Two years ago, at the 2015 International Round Table, I had the opportunity to speak briefly with Chris Ward ’76. Mr. Ward is currently an executive at the consulting firm AECOM, based in New York City, but his background includes some far more important accolades and accomplishments. Namely — in his sophomore year at Macalester — Mr. Ward and a few of his friends started the annual tradition today known as Springfest.
It was the beginning of a warm week in early April, a point at which the campus was leaving the brutality of winter only to face the impending brutality of finals. Chris and his friends, committed students that they were, decided that they wanted to skip class that Friday. On top of that, being the positively entrepreneurial students they were, they decided to get the whole school to skip class as well.
That Friday, they ended up throwing an all-day get together right in Kirk courtyard. They organized food trucks and kegs, speakers and DJs, musicians and performers. Most of the students on campus skipped class, whether they came to the party in Kirk courtyard or not, and more or less took a collective mental health day. The administration, of course, did not join in on the fun. A full-on student rebellion, even if it was only for a day, didn’t fit with the buzzwords that administration threw around such as “learning” and “school”.
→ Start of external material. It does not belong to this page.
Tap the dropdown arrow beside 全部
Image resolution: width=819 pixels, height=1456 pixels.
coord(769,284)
More importantly, it didn’t look good to alumni and donors, who expected that students would dedicate four years to college, four years which included that particular Friday. Chris and his friends received a talking-to, were placed on academic probation, and went back to work to finish up the semester.
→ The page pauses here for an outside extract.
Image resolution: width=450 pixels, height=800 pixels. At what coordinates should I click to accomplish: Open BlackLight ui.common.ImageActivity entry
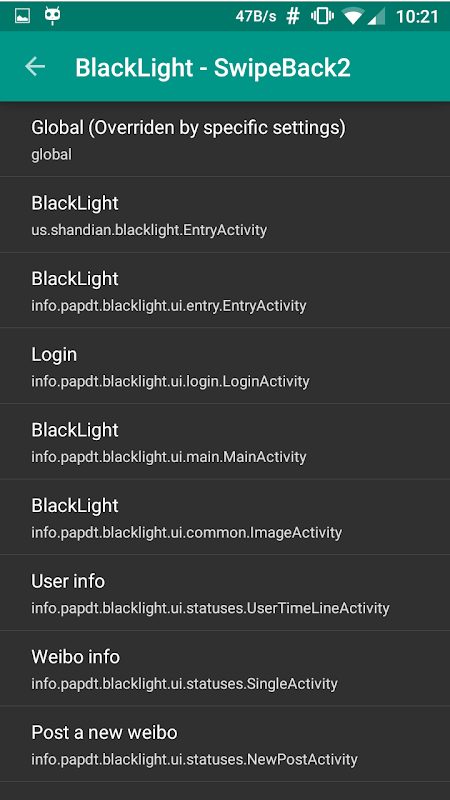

Then next year rolled around. Once again, campus entered that brief transitory period between winter and finals. Undeterred by last year’s consequences, and facing significant student demand for a sequel, Springfest returned. It quickly became a yearly tradition at Macalester, moving from the Kirk courtyard to Shaw Field within the next few years.
Though the administration fought the celebration at first, they eventually realized they could do nothing to stymie the efforts of students with cabin fever in April. The move to Shaw Field was actually a suggestion from administration, which also began to fund live performers, secure permits, and moved the event from Friday to Saturday. There’s a clear story here, niche and symbolic as it may be, of administrative agendas coopting rebellious movements. Today, tour guides use Springfest as a selling point to convince potential freshmen that Macalester has an element of that care-free day-party life they saw in all the movies about college. Administration sets up a beer tent with Surly’s latest microbrews and invites notable alumni to come join the festivities. They even managed to monetize it by inviting non-Macalester students and people from the community to pay $5-10 for tickets.
Student planning has been reduced to the Program Board (PB), with little direct input from other students. This year in particular, there has been a significant lack of excitement about the event, stemming from disappointment with the headline act. Springfest has become an almost obligatory party at this point. Instead of being a tradition of rebellion, it’s just tradition. It’s fun, yes, but does it still have that founding ethos of liberatory self-organization from its early days in the 70s? I don’t think so.
What, then, do we do about it? How do we take it back? We can start by voting on performers. The school paid a full $50,000 this year to get a headliner that few actually want to see. It would be a relatively straightforward process for PB to come up with a medium-sized list of artists in the school’s price range, and then have students vote for who we want to perform. Ranked-choice voting, of course. If we do get to vote, we should vote for local artists. The Twin Cities has one of the most vibrant local music scenes anywhere in the world, yet we are paying to fly in artists from Nashville, New York and Los Angeles. Apparently we have $50,000 to spend; let’s put it back into our cities.
We can also stop charging non-Macalester people to come. This is supposed to be a community-building, celebratory event. Reinforcing the Macalester bubble doesn’t fit that agenda.
As a final point, we should focus Springfest more on student artists and artwork. The event has always incorporated the Battle of the Bands winner, which is great — student artists have consistently put on some of the better performances at Springfest over the years.
We could go further by featuring that performance more significantly and by involving the many Mac student artists who work in non-musical mediums. Art displays or alternative performances and student-led activities would be a welcome addition to the concerts. It would make Springfest a more holistic experience, and highlight all the truly awesome things that Mac students do.
Examining the historical roots of Springfest reveals an event which has transformed from a student-led rejection of routine into a fun, but sanitized, administration-sanctioned afternoon. Taking it back means restoring values of student-led organizing like voting on performers, finding local artists and highlighting the substance of the Macalester community: Macalester students.
I can appreciate the work that the administration has put into planning and executing the event over the years. But with all due respect, Springfest isn’t about the administration. It’s about students creating our own space to enjoy art and community in rejection of routinized learning. It’s about freewheeling, grass-roots cultural reproduction.
It’s about doing precisely what the administration doesn’t want you to do.